I’m on Facebook since going back to school at UNC–and I’m discovering more and more folks my age (40+) that are on there now, too. I was probably the oldest UNC student to be on Facebook at the time, but my student colleagues were all on there, so I joined, too.
Now that I’ve graduated, I thought we were all supposed to be on LinkedIn–isn’t it the “grown-up Facebook?”
Research does show that more post-college grads are on Facebook–those over 35 jumped 98%.
Is there a place for both in our lives?
-karen
Filed under: Trust

I’m also in the over 40 crowd, and as of mid December will just have finished my MBA at Wake Forest University. I’m on linkedIn and Facebook as are several of my classmates.
I share your desire that there should be one place where all our info could be, and there are some schemes that allow that. For example your Yahoo Mail ID can be used on Flickr and other Yahoo owned sites, Ning IDs can be used on any social network using the Ning architecture. But most important are authentication tools like Open ID which are shared authentication schemes that may be used by multiple social networking sites, so that you can use one username/password/profile on multiple sites.

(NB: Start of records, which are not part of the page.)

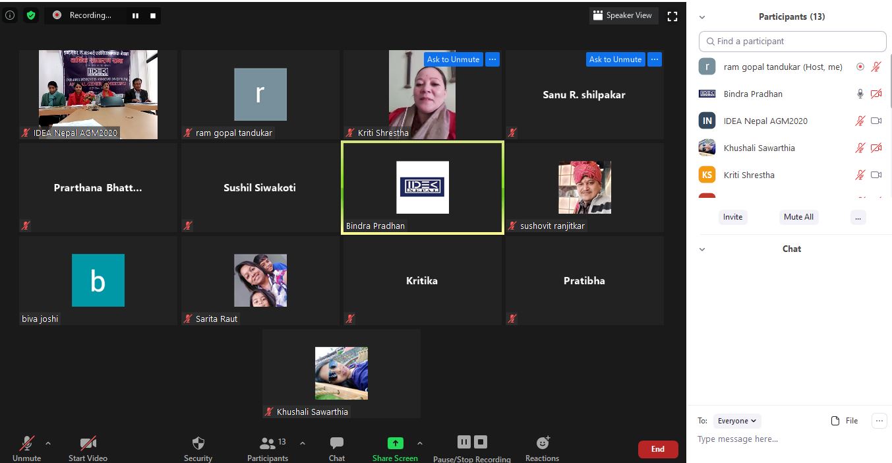This screenshot has height=463, width=892.
Task: Click the green encryption shield icon
Action: point(31,15)
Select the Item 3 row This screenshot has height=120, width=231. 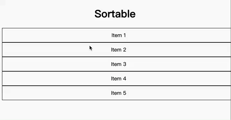116,64
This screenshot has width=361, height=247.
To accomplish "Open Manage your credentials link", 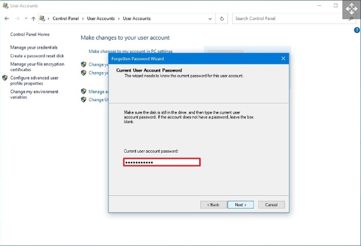I will 34,47.
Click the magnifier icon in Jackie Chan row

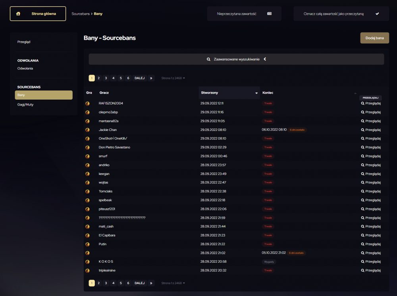click(362, 130)
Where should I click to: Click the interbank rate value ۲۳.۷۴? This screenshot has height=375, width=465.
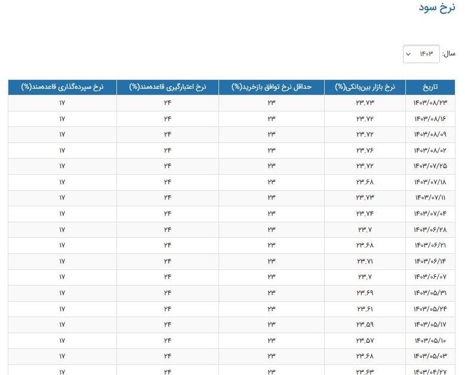(365, 213)
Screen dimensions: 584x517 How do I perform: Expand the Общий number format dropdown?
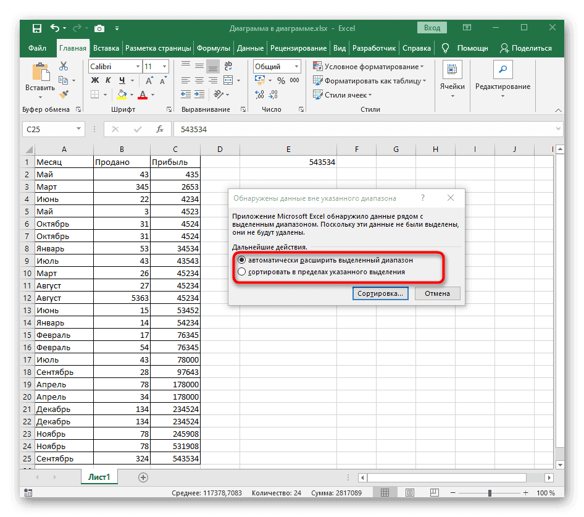coord(296,67)
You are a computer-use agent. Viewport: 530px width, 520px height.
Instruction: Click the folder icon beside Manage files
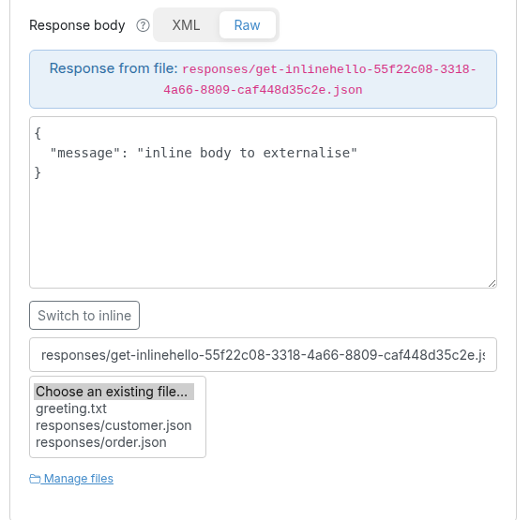[x=35, y=479]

I think that these types of ID sharing tools are the way to go for the following reason. LinkedIn is great for professional networking and Facebook is great for keeping up with friends, but they – or any site – would dilute their value if they tried to be all things to all people.
Of course, there’s a lot of value in your demographic information so don’t count on Facebook, LinkedIn, MySpace etc. opening up any time soon. Too bad!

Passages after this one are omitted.